Христианский перелом наступил внезапно и глубоко захватил его. Он ушел из дому, построил для себя скит. Прожил год в одиночестве, прежде чем нашел в себе старца-наставника. Однажды его спросили, читал ли он Петра Успенского? Он ответил своим тихим голосом: «Зачем мне читать еще одну книгу про молитву и медитацию. Я делаю это все время». В круге его чтения только несколько книг: «Добротолюбие», книги по йоге. Он ведет очень трудную жизнь, в дожди его келью заливает, в мороз он погибает от холода. Он собирает грибы, коренья, ягоды. В том месте, где он живет, свои легенды, традиции. Это поддерживает в нем атмосферу душевной экзальтации, внимание к знакам, снам, видениям. По слухам, в тех краях находится Шамбала – место наибольшей благодати, которое безуспешно искал в своих экспедициях по Востоку Н. К. Рерих.
* * *
Государственные инстанции, занимающиеся контролем идей и общественной «незапланированной» активности, сталкиваются в случае со спиритуалистическими кругами с особыми и неожиданными затруднениями. Простыми для учета и наблюдения оказываются явления, так или иначе стремящиеся к организации. Беспокойство властей вызывали штейнерианцы в период их наибольшей активности в конце 60-х годов. Не найдя в них серьезной политической угрозы, власти ограничились предупреждениями. Серьезнее отношение к людям с теми или иными парапсихологическими силами: некоторые берутся под контроль, другие привлекаются для нужд секретных парапсихологических лабораторий, третьим попускается их полузаконспирированная деятельность.

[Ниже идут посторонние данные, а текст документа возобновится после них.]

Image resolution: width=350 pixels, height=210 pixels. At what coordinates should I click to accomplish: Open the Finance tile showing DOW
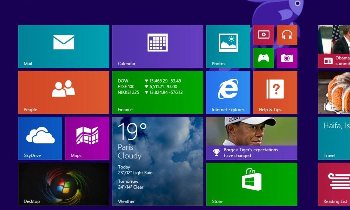[158, 92]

Не так давно внимание привлекли группы, практикующие панэвритмию (мистические движения) по образцам, завезенным в Москву из Болгарии, а также почитатели юного гуру Махараджи. Тех и других вызывали, переубеждали, предлагали отрекаться и сознаваться в заблуждениях. Но в целом новое спиритуалистическое движение находится вне компетенции властей в связи с их отказом от всякой публичности, просветительства и иных видов социальной активности.
Часть II
Литературная среда, сложившаяся за последние 15 лет в России, представляет собой также явление новое и неизученное. Как и спиритуалистические круги, литературная среда внешне никак не организована. Как и в мистических кругах, защита от навязанных эстетических и идеологических образцов постигается позитивной работой с идеями, качественно резко отличными от плоских пропагандистских штампов. Это, в первую очередь, идеи классической русской литературы, а также формальные, с одной стороны и метафизические с другой, параллельные тем, которые питают последние полвека современную западную литературу.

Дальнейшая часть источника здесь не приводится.